I try to learn from these experiences. So what are my lessons from this weekend?

  1. I am trying to do all I can to be self-sufficient... and to stay that way as I age. I am striving to remind myself often how strong I am... and to keep busy and focused on others more than myself. I firmly believe that a big key to helping yourself is to get busy helping others. And I see this confirmed in my grandmother... when she is busy attending a church service, cooking for someone, visiting with company, helping Ruby with a project, making baby quilts for her great-grandson and countless nieces and nephews, or even talking on the phone with her friends, she tends to forget herself - if only for a few minutes.
  2. My grandmother's laundry list of ailments and complaints is miniscule compared to the needs and ailments of many much younger than she. She continues to do remarkably well - and I have no doubt it is in large part due to her feistiness!
  3. It doesn't matter what others think... they are not in my shoes, don't know my situation, and they don't get the whole story from my grandmother. I reminded myself of this at Sunday lunch, when the daughter-in-law of Mam-ma's friend asked, "Have you talked to your grandmother today?"
  4. This is a process...and the best I can hope for is to meet needs, put out fires, and keep putting one foot in front of the other and doing what is necessary to keep my grandmother safe and able to live alone in her own home.

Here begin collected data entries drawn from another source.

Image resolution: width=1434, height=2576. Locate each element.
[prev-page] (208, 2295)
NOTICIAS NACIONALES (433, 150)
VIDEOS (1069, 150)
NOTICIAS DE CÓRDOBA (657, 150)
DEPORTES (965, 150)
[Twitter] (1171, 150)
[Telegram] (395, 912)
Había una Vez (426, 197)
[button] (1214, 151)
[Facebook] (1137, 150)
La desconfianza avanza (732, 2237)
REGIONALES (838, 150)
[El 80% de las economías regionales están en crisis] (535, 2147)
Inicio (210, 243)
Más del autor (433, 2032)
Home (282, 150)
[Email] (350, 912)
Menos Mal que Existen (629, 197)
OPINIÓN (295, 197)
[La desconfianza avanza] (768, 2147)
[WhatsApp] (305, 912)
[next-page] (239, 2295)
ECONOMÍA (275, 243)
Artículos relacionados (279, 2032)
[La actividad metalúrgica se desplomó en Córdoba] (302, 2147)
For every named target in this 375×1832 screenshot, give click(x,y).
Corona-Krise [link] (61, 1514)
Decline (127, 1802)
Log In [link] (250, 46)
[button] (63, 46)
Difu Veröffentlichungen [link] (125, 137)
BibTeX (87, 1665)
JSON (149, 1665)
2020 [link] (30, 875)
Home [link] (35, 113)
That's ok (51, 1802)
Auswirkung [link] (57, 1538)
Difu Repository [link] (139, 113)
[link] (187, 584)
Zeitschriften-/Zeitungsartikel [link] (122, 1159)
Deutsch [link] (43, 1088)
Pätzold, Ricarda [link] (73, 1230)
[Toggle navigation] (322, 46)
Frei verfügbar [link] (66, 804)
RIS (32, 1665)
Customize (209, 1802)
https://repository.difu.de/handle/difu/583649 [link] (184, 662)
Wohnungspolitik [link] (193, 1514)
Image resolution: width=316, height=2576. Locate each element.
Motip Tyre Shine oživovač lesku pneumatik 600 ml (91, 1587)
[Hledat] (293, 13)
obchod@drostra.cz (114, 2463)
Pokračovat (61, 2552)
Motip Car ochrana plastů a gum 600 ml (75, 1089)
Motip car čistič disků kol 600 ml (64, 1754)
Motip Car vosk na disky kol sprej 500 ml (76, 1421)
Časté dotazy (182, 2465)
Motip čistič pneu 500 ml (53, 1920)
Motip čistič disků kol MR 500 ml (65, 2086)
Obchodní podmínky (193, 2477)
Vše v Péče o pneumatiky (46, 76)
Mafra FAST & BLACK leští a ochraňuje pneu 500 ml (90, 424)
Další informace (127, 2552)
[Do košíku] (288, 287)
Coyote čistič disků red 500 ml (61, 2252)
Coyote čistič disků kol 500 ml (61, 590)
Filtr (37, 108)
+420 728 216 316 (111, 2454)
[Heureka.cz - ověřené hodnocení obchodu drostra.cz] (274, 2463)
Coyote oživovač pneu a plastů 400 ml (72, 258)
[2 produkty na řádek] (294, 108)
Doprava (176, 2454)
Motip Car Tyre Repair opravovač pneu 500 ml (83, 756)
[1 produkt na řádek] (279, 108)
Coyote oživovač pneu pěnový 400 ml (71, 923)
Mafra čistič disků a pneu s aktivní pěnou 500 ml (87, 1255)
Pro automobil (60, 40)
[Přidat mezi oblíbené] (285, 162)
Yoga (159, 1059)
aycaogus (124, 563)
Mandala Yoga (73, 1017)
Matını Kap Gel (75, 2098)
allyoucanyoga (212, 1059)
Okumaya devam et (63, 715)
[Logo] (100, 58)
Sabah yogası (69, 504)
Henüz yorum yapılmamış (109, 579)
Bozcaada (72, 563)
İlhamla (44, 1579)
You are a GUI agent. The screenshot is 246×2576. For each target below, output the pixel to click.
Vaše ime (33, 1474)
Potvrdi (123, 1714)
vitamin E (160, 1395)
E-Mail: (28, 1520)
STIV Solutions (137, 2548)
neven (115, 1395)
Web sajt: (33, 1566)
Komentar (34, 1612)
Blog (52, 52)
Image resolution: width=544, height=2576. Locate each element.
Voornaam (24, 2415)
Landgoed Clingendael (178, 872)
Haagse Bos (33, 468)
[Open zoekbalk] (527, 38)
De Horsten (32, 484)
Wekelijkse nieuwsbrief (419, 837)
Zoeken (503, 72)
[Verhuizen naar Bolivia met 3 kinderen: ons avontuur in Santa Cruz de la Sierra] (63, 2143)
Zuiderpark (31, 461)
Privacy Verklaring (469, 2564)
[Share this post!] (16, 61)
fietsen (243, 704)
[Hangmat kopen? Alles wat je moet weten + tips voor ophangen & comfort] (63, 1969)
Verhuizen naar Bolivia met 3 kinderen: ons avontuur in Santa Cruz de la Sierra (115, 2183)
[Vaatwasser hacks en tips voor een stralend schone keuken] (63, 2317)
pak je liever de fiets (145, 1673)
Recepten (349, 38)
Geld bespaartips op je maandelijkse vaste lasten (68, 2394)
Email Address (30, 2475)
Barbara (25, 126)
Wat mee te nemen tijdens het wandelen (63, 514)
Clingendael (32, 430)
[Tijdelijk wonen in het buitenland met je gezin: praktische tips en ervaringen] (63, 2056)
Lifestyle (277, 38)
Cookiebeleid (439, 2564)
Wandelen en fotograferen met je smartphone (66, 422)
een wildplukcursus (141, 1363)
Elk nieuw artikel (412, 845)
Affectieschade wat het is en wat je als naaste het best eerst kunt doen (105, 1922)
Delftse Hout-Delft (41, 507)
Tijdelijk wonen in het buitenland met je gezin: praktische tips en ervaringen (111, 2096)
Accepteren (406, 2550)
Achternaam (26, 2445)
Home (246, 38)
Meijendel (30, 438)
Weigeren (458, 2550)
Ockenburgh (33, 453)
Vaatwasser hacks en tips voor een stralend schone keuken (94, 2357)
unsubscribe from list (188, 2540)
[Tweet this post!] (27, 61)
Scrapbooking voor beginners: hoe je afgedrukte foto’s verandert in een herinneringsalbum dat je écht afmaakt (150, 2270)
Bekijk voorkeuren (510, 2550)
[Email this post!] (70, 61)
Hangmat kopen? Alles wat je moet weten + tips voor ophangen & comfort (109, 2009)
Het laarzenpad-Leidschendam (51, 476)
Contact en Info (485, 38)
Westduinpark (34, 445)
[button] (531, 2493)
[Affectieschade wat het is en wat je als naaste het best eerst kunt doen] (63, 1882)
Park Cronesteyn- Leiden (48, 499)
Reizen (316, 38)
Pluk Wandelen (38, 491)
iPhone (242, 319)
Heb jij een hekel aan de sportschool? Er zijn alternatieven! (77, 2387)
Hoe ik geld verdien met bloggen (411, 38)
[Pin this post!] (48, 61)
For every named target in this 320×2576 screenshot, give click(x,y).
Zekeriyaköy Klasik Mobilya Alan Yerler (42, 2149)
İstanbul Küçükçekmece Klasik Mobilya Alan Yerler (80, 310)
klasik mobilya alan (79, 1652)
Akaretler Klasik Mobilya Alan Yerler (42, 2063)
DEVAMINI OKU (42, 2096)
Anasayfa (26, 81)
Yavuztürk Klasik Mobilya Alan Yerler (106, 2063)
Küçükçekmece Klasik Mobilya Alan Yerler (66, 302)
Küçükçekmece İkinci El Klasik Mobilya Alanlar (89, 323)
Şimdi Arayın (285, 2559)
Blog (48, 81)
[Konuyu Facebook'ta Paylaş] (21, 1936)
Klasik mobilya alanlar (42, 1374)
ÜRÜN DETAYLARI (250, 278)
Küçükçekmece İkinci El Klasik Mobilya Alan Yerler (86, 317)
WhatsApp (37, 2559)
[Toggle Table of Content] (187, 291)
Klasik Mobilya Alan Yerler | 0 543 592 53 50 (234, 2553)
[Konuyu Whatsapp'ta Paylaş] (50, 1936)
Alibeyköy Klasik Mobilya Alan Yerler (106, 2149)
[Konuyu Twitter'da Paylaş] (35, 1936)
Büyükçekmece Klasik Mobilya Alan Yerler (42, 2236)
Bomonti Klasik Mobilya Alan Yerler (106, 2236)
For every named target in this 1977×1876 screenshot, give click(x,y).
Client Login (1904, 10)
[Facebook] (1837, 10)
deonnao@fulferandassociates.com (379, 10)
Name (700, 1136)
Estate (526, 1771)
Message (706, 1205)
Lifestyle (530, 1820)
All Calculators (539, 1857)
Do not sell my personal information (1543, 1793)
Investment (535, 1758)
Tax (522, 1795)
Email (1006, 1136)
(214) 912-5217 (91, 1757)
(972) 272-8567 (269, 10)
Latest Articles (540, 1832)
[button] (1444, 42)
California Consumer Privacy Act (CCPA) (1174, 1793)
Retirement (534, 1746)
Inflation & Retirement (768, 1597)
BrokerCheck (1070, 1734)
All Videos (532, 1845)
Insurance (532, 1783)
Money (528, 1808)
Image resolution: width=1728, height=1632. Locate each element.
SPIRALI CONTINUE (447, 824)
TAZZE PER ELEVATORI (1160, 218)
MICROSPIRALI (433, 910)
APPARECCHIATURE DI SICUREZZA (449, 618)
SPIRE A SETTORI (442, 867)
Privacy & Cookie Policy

As our population on the whole ages, I wonder what lies ahead... for us AND those who care for us! And I wonder what this week will bring! I probably need to read some posts at on the Caregiving forum... the daily challenges others face always humble me. Or maybe I'll go make some burp pads for our great-niece who will arrive in November. Doing for others... yeah... I think that's the ticket!

1 comment:

Mark said...

A post like this always brings forth several emotions for me. Thoughts of my own and my parents' mortality, memories of my own grandfather who still walked without assistance and was mentally sharp until he died in his sleep at age 93. I wonder, too, whether folks who age near a big city (more air pollution, lower water quality) will do so as gracefully (or as long) as those in rural areas. It's a lot to think about, so it's a good thing my lunch hour is over and I can concentrate on work now.